■ Problem statement
A single number is required: how many lines in the records below contain "agent".

■ Stored data
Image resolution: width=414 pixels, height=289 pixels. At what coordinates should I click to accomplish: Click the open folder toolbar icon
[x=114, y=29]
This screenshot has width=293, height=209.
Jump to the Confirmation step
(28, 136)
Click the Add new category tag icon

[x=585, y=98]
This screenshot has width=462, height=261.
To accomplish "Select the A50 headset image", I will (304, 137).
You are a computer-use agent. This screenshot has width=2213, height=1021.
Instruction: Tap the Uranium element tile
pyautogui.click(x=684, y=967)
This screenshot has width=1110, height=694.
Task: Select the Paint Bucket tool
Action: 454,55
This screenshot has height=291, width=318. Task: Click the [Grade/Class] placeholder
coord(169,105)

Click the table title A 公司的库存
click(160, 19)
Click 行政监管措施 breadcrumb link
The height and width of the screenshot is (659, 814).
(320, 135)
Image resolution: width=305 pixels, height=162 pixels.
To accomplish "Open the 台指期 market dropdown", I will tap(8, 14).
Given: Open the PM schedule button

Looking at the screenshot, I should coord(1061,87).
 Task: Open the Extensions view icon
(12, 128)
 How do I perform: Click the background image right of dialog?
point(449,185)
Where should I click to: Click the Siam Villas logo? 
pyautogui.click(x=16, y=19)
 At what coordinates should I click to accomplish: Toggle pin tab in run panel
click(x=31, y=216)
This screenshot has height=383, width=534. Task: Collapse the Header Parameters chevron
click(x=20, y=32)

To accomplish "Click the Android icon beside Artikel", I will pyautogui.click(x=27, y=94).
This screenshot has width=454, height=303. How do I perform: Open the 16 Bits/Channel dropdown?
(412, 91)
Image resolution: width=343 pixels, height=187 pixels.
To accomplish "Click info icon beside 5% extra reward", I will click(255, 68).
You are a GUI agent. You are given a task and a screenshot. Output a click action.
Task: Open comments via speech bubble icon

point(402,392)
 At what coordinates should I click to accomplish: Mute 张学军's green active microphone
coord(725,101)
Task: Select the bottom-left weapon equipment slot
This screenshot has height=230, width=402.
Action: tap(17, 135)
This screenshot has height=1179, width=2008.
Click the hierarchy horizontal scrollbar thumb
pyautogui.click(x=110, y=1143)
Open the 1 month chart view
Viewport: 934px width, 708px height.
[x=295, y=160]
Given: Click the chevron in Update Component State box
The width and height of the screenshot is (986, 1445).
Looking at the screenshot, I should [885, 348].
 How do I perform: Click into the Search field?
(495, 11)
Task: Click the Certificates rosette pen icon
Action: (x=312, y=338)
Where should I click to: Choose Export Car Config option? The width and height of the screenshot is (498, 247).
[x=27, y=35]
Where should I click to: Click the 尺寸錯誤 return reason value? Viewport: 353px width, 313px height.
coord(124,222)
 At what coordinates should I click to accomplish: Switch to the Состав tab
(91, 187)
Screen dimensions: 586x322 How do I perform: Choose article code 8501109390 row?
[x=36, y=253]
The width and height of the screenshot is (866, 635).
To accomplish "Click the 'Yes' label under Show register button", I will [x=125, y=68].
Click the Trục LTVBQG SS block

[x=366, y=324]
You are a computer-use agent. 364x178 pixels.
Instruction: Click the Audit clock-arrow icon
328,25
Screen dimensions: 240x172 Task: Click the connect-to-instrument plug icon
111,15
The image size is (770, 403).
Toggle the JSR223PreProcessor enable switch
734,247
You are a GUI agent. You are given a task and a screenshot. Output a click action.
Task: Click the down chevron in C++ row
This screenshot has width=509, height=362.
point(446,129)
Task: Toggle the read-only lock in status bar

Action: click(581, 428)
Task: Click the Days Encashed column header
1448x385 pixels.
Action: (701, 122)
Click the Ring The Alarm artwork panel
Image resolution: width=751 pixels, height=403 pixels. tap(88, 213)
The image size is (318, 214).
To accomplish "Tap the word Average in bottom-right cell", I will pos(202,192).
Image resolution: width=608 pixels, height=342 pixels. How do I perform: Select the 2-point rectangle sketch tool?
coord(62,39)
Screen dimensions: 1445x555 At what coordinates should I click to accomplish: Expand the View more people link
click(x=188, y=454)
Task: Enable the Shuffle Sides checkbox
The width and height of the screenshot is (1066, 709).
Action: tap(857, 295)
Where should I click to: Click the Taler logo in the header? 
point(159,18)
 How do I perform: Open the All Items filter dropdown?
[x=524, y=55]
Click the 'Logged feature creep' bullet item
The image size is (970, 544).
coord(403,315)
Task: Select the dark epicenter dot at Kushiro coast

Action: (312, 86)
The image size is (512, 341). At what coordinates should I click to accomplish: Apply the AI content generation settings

■ Exercise response
4